The _variables_ are simple booleans; it's the value of the
:inhibit-null-byte-detection _property_ of a coding-system that is a
tri-state. And that fact is documented in the doc string of
define-coding-system.
^ permalink raw reply [flat|nested] 25+ messages in thread
* bug#44486: 27.1; C-@ chars corrupt elisp buffer
2020-11-09 16:57 ` Eli Zaretskii
@ 2020-11-10 14:29 ` Lars Ingebrigtsen
2020-11-10 16:04 ` Eli Zaretskii
0 siblings, 1 reply; 25+ messages in thread
From: Lars Ingebrigtsen @ 2020-11-10 14:29 UTC (permalink / raw)
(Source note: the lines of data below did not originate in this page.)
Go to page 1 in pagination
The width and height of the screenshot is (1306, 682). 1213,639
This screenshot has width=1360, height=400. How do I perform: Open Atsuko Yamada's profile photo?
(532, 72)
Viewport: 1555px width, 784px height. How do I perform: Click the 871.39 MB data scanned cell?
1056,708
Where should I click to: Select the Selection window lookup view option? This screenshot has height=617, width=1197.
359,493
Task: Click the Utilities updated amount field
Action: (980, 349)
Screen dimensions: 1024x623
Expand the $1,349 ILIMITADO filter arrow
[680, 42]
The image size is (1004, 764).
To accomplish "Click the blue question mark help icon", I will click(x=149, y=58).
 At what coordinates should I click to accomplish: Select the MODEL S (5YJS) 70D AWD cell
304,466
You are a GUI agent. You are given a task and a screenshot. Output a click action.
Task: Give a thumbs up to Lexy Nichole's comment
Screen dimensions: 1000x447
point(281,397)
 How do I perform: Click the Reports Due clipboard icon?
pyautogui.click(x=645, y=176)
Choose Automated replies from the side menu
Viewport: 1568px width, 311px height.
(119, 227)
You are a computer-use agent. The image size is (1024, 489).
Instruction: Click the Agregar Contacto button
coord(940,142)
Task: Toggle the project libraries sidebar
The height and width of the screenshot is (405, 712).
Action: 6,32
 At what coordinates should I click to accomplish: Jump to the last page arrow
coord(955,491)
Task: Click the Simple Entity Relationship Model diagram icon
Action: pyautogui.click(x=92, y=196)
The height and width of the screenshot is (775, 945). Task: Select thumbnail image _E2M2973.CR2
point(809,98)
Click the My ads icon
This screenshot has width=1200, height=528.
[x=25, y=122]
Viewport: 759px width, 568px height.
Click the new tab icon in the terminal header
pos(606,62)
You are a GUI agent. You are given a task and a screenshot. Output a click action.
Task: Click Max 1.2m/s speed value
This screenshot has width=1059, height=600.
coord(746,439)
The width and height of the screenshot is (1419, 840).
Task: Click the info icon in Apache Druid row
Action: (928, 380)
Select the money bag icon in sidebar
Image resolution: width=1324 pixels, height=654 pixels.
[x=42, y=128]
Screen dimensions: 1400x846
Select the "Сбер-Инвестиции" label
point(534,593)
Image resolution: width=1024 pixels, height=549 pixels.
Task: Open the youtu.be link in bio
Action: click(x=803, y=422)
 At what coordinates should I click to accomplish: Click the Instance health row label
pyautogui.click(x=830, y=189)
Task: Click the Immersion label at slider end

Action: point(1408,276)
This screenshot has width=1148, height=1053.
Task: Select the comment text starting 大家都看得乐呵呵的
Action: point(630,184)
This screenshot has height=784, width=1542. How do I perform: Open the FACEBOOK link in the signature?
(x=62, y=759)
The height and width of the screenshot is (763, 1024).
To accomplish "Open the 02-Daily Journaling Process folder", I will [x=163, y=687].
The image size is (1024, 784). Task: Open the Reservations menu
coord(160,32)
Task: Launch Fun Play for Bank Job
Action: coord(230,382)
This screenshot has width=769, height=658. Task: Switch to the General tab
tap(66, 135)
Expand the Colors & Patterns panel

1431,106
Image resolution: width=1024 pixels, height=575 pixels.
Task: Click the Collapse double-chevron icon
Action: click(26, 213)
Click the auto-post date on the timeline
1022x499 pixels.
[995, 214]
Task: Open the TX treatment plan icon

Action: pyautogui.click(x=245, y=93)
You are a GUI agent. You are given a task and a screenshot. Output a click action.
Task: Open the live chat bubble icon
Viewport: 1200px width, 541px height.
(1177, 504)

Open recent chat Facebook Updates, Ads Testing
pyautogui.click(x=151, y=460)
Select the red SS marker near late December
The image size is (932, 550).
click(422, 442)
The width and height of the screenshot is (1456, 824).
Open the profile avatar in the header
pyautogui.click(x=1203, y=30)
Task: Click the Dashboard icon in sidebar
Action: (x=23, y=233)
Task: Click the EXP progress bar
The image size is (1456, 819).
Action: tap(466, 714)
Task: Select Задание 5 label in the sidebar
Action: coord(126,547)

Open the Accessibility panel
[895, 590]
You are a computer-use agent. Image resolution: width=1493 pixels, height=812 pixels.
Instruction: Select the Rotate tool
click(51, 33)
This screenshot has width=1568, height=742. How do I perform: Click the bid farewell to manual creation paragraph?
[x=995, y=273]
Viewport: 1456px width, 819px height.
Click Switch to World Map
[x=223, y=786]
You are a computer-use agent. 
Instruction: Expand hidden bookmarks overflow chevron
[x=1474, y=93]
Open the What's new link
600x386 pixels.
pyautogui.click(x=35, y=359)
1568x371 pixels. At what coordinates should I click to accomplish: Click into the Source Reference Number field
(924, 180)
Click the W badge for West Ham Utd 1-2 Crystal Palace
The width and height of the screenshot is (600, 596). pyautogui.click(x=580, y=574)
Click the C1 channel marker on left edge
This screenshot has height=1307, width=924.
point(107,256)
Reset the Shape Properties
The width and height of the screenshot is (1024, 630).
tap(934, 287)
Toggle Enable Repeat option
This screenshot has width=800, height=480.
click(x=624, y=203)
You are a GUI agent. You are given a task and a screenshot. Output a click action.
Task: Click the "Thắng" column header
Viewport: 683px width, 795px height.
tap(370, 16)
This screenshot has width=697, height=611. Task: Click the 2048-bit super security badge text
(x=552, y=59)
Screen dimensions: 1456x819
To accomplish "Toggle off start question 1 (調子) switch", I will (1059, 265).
To: Eli Zaretskii; +Cc: thievol, schwab, 44486
Eli Zaretskii <eliz@gnu.org> writes:
> The _variables_ are simple booleans; it's the value of the
> :inhibit-null-byte-detection _property_ of a coding-system that is a
> tri-state. And that fact is documented in the doc string of
> define-coding-system.
Ah; sorry for the noise.
--
(domestic pets only, the antidote for overdose, milk.)
bloggy blog: http://lars.ingebrigtsen.no
^ permalink raw reply [flat|nested] 25+ messages in thread
* bug#44486: 27.1; C-@ chars corrupt elisp buffer
2020-11-10 14:29 ` Lars Ingebrigtsen
@ 2020-11-10 16:04 ` Eli Zaretskii
0 siblings, 0 replies; 25+ messages in thread
From: Eli Zaretskii @ 2020-11-10 16:04 UTC (permalink / raw)
To: Lars Ingebrigtsen; +Cc: thievol, schwab, 44486
> From: Lars Ingebrigtsen <larsi@gnus.org>
> Cc: handa@gnu.org, thievol@posteo.net, schwab@linux-m68k.org,
> 44486@debbugs.gnu.org
> Date: Tue, 10 Nov 2020 15:29:27 +0100
>
> Eli Zaretskii <eliz@gnu.org> writes:
>
> > The _variables_ are simple booleans; it's the value of the
> > :inhibit-null-byte-detection _property_ of a coding-system that is a
> > tri-state. And that fact is documented in the doc string of
> > define-coding-system.
>
> Ah; sorry for the noise.
No noise heard here ;-)
^ permalink raw reply [flat|nested] 25+ messages in thread
* bug#44486: 27.1; C-@ chars corrupt elisp buffer
2020-11-06 20:07 ` Eli Zaretskii
2020-11-09 15:44 ` Lars Ingebrigtsen
@ 2020-11-14 12:43 ` Eli Zaretskii
1 sibling, 0 replies; 25+ messages in thread
From: Eli Zaretskii @ 2020-11-14 12:43 UTC (permalink / raw)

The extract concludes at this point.